_{^{Photo by Ismail Salad Osman Hajji dirir on Unsplash}}

The Huge Promise of LLMs in Cybersecurity

Large Language Models (LLMs) trained on vast quantities of data can make security operations teams smarter. LLMs provide in-line suggestions and guidance on response, audits, posture management, and more. Most security teams are experimenting with or using LLMs to reduce manual toil in workflows.

Image: LLMs for Cybersecurity

For example, an LLM can query an employee via email if they meant to share a document that was proprietary and process the response with a recommendation for a security practitioner. An LLM can also be tasked with translating requests to look for supply chain attacks on open source modules and spinning up agents focused on specific conditions — new contributors to widely used libraries, improper code patterns — with each agent primed for that specific condition.

“LLMs hold tremendous promise to reduce the workload of cybersecurity teams and to improve their capabilities.”

CISOs and their teams constantly struggle to keep up with the rising tide of new cyberattacks. According to Qualys, the number of CVEs reported in 2023 hit a new record of 26,447. That’s up more than 5X from 2013.

This challenge has only become more taxing as the attack surface of the average organization grows larger with each passing year. AppSec teams must secure and monitor many more software applications. Cloud computing, APIs, multi-cloud and virtualization technologies have added additional complexity. With modern CI/CD tooling and processes, application teams can ship more code, faster, and more frequently. Microservices have both splintered monolithic app into numerous APIs and attack surface and also punched many more holes in global firewalls for communication with external services or customer devices.

Advanced LLMs hold tremendous promise to reduce the workload of cybersecurity teams and to improve their capabilities. AI-powered coding tools have widely penetrated software development. Github research found that 92% of developers are using or have used AI tools for code suggestion and completion. Most of these “copilot” tools have some security capabilities. In fact, programmatic disciplines with relatively binary outcomes such as coding (code will either pass or fail unit tests) are well suited for LLMs.

Enhanced Analysis

LLMs can process massive amounts of security data (logs, alerts, threat intelligence) to identify patterns and correlations invisible to humans. They can do this across languages, around the clock, and across numerous dimensions simultaneously. This opens new opportunities for security teams. LLMs can burn down a stack of alerts in near real-time, flagging the ones that are most likely to be severe. Through reinforcement learning, the analysis should improve over time.

Automation

LLMs can automate security team tasks that normally require conversational back and forth. For example, when a security team receives an IoC and needs to ask the owner of an endpoint if they had in fact signed into a device or if they are located somewhere outside their normal work zones, the LLM can perform these simple operations and then follow up with questions as required and links or instructions.
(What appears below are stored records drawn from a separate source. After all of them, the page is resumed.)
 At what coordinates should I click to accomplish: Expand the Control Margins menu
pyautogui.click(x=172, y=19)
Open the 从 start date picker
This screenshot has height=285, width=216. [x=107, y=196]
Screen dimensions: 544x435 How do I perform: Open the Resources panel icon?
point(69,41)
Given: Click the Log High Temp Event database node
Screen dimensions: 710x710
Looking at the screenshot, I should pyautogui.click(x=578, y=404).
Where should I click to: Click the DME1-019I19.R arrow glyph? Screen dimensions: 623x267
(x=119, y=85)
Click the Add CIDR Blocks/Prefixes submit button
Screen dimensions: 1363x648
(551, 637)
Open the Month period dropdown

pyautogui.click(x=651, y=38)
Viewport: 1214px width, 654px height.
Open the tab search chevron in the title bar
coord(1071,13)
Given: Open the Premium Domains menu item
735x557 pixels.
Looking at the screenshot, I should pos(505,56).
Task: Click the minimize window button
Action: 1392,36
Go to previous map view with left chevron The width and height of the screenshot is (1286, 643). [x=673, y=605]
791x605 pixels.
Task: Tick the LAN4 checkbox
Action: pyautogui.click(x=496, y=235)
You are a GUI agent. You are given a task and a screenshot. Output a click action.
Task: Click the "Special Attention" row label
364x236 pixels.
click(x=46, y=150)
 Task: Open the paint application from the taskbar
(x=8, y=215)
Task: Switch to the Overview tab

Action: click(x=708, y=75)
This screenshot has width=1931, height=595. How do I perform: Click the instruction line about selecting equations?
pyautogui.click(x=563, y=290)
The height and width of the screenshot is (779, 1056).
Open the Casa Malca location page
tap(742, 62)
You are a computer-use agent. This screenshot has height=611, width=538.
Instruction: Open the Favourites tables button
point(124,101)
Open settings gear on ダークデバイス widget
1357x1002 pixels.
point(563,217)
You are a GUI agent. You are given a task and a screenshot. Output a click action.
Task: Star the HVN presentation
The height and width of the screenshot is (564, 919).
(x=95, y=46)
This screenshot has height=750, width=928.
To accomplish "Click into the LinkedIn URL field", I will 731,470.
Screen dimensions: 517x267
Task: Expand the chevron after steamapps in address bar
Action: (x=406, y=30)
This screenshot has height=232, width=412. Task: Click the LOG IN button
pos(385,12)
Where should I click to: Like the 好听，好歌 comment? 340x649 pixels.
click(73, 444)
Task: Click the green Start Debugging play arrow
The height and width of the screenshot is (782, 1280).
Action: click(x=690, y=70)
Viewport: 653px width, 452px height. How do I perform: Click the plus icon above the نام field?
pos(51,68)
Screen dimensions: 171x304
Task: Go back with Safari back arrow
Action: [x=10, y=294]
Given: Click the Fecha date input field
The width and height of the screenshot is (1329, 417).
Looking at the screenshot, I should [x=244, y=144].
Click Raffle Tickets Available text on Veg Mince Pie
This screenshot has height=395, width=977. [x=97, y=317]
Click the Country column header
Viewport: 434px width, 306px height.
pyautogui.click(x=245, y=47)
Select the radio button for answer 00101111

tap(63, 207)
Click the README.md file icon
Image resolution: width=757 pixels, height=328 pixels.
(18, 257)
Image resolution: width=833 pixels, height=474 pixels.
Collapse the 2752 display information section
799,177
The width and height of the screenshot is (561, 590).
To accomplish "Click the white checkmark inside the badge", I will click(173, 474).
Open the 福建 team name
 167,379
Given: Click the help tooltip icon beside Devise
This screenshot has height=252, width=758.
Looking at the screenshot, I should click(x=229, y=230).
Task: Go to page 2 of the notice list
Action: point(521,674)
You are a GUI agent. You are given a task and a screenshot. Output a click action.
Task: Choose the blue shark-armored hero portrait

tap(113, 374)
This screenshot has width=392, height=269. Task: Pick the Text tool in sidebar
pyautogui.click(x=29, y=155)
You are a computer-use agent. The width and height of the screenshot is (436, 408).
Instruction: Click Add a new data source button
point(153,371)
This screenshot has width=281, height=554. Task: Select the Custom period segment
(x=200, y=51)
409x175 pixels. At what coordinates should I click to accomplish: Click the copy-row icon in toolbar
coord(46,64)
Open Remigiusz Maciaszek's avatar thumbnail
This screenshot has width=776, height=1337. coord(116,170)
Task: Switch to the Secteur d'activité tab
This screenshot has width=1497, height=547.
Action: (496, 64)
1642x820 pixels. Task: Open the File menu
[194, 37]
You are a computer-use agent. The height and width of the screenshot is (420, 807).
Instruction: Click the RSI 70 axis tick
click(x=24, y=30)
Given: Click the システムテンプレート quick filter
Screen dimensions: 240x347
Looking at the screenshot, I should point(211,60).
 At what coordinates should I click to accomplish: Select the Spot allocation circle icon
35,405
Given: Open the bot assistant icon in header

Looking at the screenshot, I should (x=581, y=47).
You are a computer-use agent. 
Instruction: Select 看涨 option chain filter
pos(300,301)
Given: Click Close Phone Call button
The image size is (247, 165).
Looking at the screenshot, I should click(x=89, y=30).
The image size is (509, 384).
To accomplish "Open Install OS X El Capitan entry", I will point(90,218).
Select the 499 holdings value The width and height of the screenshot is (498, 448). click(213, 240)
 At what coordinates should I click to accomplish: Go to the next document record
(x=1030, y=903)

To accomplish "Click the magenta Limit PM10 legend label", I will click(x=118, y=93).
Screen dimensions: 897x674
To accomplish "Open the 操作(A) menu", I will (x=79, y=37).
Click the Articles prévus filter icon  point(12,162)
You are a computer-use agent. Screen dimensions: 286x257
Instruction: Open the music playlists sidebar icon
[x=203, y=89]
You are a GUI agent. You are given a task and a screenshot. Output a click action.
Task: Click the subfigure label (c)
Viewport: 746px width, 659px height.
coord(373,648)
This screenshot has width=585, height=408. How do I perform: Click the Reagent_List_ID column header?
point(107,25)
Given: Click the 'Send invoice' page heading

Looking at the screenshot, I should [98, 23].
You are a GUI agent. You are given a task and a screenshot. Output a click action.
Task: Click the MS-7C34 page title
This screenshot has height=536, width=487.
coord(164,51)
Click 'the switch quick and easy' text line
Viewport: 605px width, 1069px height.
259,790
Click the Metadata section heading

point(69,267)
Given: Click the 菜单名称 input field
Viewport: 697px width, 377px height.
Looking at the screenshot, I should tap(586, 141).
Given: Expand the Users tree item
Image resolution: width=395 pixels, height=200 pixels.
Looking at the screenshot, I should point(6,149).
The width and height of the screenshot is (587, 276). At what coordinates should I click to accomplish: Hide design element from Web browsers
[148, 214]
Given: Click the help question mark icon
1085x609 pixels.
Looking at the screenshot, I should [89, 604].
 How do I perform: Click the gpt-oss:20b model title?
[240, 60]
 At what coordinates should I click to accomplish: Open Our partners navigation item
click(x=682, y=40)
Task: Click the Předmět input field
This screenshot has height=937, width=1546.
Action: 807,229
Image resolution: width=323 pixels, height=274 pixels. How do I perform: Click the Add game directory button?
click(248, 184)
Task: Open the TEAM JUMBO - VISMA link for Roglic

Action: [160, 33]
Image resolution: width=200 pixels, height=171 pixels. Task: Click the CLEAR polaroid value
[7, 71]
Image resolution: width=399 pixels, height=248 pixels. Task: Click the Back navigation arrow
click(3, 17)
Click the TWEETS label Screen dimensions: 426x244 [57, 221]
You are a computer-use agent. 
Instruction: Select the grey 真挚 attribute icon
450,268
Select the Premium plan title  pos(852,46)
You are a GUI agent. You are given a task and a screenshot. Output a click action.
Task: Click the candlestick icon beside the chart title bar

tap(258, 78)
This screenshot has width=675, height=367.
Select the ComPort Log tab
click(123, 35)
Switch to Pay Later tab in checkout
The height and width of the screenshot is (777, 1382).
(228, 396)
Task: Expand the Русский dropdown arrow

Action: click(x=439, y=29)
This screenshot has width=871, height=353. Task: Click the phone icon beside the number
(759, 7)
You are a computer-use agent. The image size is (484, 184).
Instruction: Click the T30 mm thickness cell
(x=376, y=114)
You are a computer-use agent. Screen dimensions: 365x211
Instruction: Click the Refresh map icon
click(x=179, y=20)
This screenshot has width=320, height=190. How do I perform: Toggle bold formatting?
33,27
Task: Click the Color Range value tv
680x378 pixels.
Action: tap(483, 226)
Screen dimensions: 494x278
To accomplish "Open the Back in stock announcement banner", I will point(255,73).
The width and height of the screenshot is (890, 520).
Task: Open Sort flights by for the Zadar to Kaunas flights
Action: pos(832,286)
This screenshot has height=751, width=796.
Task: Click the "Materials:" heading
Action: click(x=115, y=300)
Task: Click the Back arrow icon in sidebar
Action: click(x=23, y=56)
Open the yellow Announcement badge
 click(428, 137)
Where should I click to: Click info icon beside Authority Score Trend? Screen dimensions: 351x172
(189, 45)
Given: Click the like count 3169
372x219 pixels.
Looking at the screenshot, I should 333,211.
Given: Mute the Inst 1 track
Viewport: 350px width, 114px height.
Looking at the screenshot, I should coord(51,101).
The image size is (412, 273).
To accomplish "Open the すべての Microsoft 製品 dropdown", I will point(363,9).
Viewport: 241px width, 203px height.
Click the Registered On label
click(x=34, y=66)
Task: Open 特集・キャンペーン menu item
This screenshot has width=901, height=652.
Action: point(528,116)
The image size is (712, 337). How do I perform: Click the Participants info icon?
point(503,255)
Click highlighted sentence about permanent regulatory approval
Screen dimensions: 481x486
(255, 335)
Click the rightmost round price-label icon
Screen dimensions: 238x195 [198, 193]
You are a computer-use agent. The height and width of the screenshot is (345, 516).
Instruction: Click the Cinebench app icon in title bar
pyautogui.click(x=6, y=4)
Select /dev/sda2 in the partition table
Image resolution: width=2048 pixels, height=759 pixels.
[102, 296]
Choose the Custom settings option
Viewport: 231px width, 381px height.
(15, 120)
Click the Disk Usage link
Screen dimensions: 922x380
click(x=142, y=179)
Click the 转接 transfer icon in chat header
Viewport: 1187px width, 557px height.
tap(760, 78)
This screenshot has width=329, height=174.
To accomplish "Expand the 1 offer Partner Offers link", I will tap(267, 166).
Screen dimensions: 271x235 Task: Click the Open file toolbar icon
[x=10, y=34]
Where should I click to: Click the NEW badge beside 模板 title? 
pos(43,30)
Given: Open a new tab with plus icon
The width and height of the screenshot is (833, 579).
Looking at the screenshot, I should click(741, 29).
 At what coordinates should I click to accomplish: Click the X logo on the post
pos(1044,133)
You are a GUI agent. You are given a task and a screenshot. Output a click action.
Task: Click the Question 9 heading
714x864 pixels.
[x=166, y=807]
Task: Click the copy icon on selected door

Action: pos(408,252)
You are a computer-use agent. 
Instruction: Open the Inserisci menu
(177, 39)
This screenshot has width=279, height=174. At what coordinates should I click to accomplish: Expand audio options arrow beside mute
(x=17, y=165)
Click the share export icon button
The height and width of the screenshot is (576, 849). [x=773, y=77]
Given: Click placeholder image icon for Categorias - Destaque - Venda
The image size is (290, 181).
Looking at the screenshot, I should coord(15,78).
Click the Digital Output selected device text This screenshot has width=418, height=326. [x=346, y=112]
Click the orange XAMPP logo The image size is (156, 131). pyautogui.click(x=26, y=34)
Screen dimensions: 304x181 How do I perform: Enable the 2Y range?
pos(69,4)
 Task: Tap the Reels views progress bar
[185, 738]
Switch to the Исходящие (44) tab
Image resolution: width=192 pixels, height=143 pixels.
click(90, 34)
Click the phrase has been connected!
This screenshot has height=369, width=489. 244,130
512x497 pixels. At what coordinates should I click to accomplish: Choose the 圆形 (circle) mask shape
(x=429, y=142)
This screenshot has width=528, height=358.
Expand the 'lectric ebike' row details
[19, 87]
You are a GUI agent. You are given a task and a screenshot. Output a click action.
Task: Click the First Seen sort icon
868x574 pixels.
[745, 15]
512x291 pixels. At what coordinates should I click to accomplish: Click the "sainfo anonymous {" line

Continuous Learning and Tuning

Unlike previous machine learning systems for security policies and comprehension, LLMs can learn on the fly by ingesting human ratings of its response and by retuning on newer pools of data that may not be contained in internal log files. In fact, using the same underlying foundational model, cybersecurity LLMs can be tuned for different teams and their needs, workflows, or regional or vertical-specific tasks. This also means that the entire system can instantly be as smart as the model, with changes propagating quickly across all interfaces.

However, as a new technology with a short track record, LLMs have serious risks. Worse, understanding the full extent of those risks is challenging because LLM outputs are not 100% predictable or programmatic.

Risk of LLMs for Cybersecurity

Attackers can craft malicious prompts specifically to produce misleading or harmful outputs. This type of attack can exploit the LLM’s tendency to generate content based on the prompts it receives. In cybersecurity use cases, prompt injection might be most risky as a form of insider attack or attack by an unauthorized user who uses prompts to permanently alter system outputs by skewing model behavior.

The training data LLMs rely on can be intentionally corrupted, compromising their decision-making. In cybersecurity settings, where organizations are likely using models trained by tool providers, data poisoning might occur during the tuning of the model for the specific customer and use case.

As mentioned previously, LLMs may generate factually incorrect, illogical, or even malicious responses due to misunderstandings of prompts or underlying data flaws. In cybersecurity use cases, hallucinations can result in critical errors that cripple threat intelligence, vulnerability triage and remediation, and more.

Cybersecurity Image: John Morello

Security processes and AI policies around LLM use and workflows will become more critical as these systems become more common across cybersecurity operations and research. Making sure those processes are complied with, and are measured and accounted for in governance systems, will prove crucial to ensuring that CISOs can provide sufficient GRC (Governance, Risk and Compliance) coverage to meet new mandates like the Cybersecurity Framework 2.0.